Il ddl approvato dà attuazione a quanto previsto dalla riforma costituzionale del 2011, il Titolo V, a mio giudizio la più colossale riforma autogoal del centrosinistra nell'inseguimento dell'idea federalista della Lega. Dobbiamo uscire da un equivoco: se si tratta semplicemente di trasferire ogni spesa storica alle Regioni che sono più efficienti dello Stato a gestire alcune competenze e garantire ai cittadini con le stesse risorse servizi di maggiore qualità, beh non ci sarebbe nulla da dire. Certo, questo crea problema di differenziazione rispetto alle Regioni che non hanno chiesto l'autonomia differenziata e faticano anzi ad avere livelli di prestazioni come quelli delle regioni più ricche. Ecco che la fissazione dei Lep porta con sé un grande interrogativo al quale non è stata data finora risposta nemmeno dai promotori. Io non penso che le altre Regioni di fronte al trasferimento di risorse pubbliche e fiscali alle regioni maggiori resterebbero senza dire nulla: è chiaro che vorrebbero come previsto dalla legge avere servizi migliori, servizi migliori che non riescono a garantire con le risorse a loro disposizione. Forse, indotti da una più efficiente competizione tra Regioni, sarebbero stimolati a fare meglio, ma mi domando perché non l'abbiano fatto finora. Pur non volendo nuove competenze, non le 23 competenze della Regione Lombardia o di quella Veneto, è chiaro che non è accettabile che si creino ulteriori diseguaglianze tra regioni ricche e povere, tra nord e sud. Queste regioni saranno quindi indotte a chiedere di più. A questo punto la fissazione dei livelli essenziali di prestazione avrà un costo. Prima di andare a avanti con la riforma io vorrei sapere qual è questo costo. Perché questo costo poi non potremo certamente finanzialo in deficit e in debito. Ma con entrate di altra natura. E chi le paga queste entrate di altra natura ? A meno che l'autonomia differenziata non si riduca ad un trasferimento di risorse statali a regioni più efficienti per fare in modo che con la stessa spesa pubblica si diano servizi maggiori. Ma non credo che questo sia l'intendimento di chi propone la riforma.

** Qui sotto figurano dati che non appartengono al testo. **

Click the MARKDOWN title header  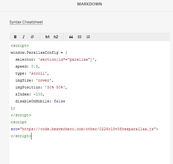click(x=89, y=4)
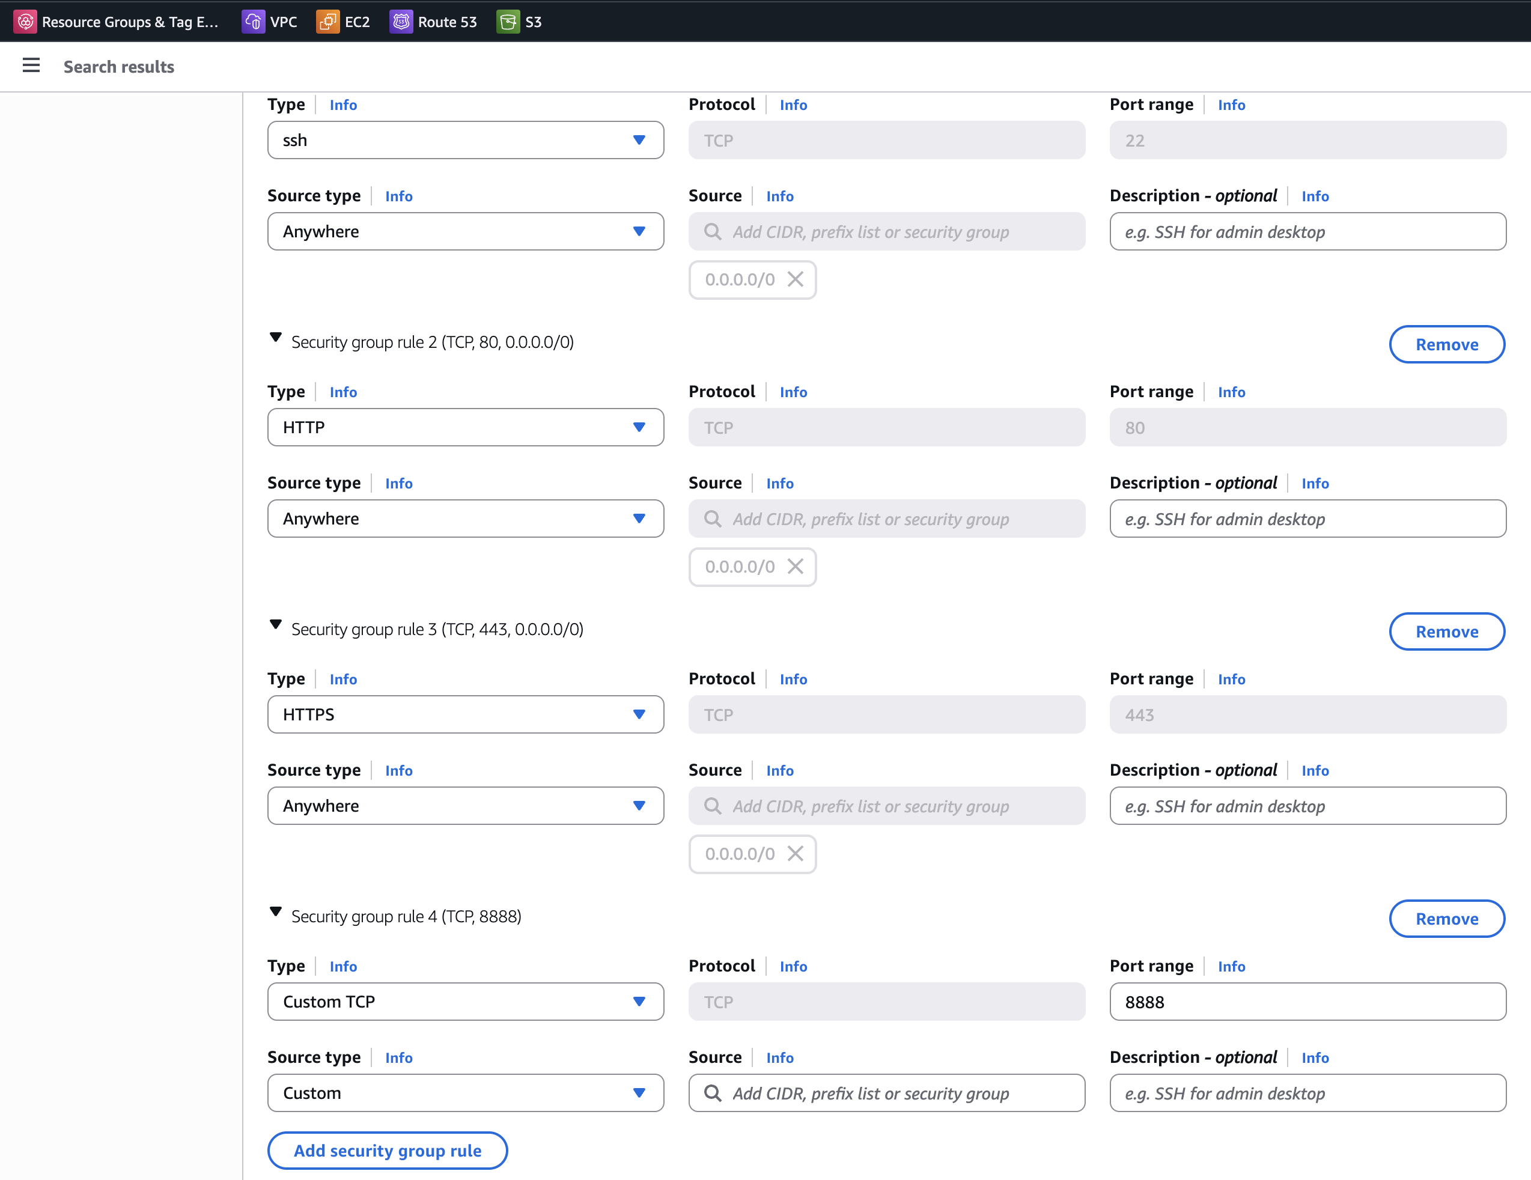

Direttore, nel sommario delle riforme istituzionali necessarie al Paese può essere inserito anche il tema della partecipazione dei lavoratori, rilanciato in questi giorni dalla Cisl?

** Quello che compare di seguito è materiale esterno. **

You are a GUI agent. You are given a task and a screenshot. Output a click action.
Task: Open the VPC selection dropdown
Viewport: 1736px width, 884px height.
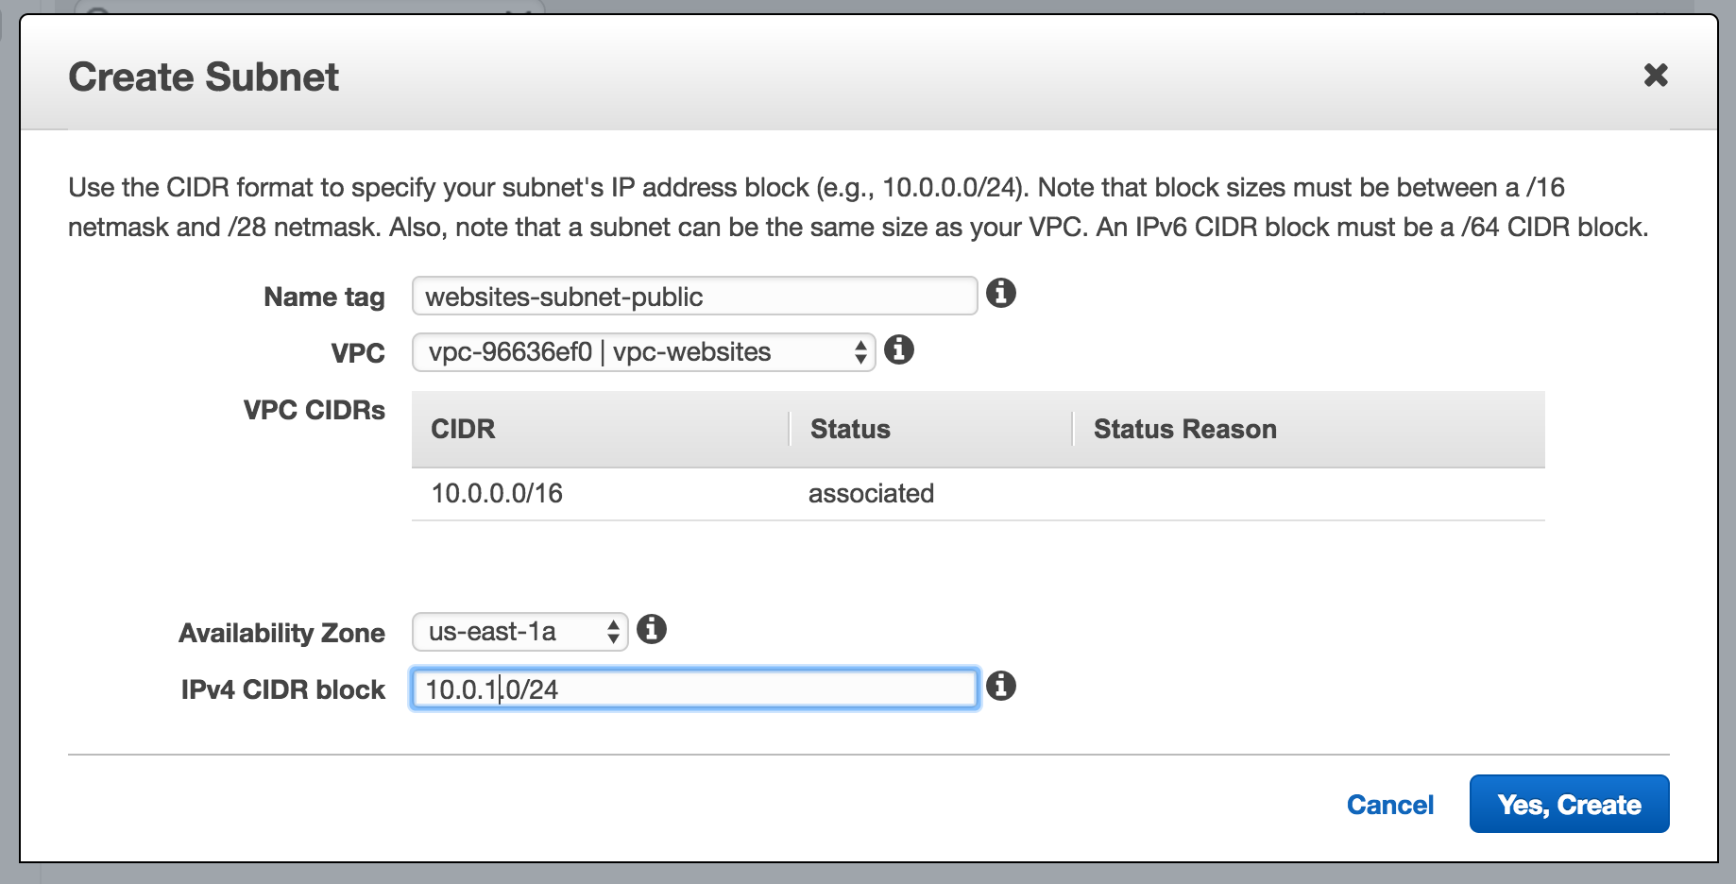click(x=642, y=351)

Io penso che questa idea della Cisl sia molto interessante. Noi stiamo parlando di sostenibilità, di welfare aziendale, di aziende che devono essere attente alla socialità, alla governance; non soltanto alla condizione economica dei propri dipendenti ma anche alla loro qualità di cittadini. E queste aziende saranno giudicate sempre di più da questi fattori.
Che cosa è avvenuto di particolarmente importante negli ultimi tempi? Intanto si discute molto della cosiddetta shareholders economy, cioè sul fatto che le imprese debbano semplicemente distribuire i dividendi agli azionisti. Ma tutto il discorso sui fattori legati alla sostenibilità passa attraverso l'idea che gli stakeholders classici non siano più soltanto i dipendenti, i clienti; ma siano tutti i cittadini. E allora a maggior ragione è interesse delle aziende - anche dal punto di vista del proprio bilancio sociale, della propria capacità di dimostrarsi sostenibile - coinvolgere anche negli organi direttivi i rappresentanti dei lavoratori. Mentre nel '900 l'idea tedesca di far partecipare i lavoratori agli organi consultivi e anche di gestione diretta delle imprese rispondeva ad un rapporto tra classi, alla divisione tra capitale e lavoro; oggi nella transizione ecologica e digitale risponde anche ad un'idea di rapporto diverso delle aziende con la comunità, rapporto che può essere mediato dai propri dipendenti lavoratori che sono anche soggetti decidenti, ovviamente nelle condizioni che si riterrà opportuni, di quelle che sono le scelte soprattutto di sostenibilità.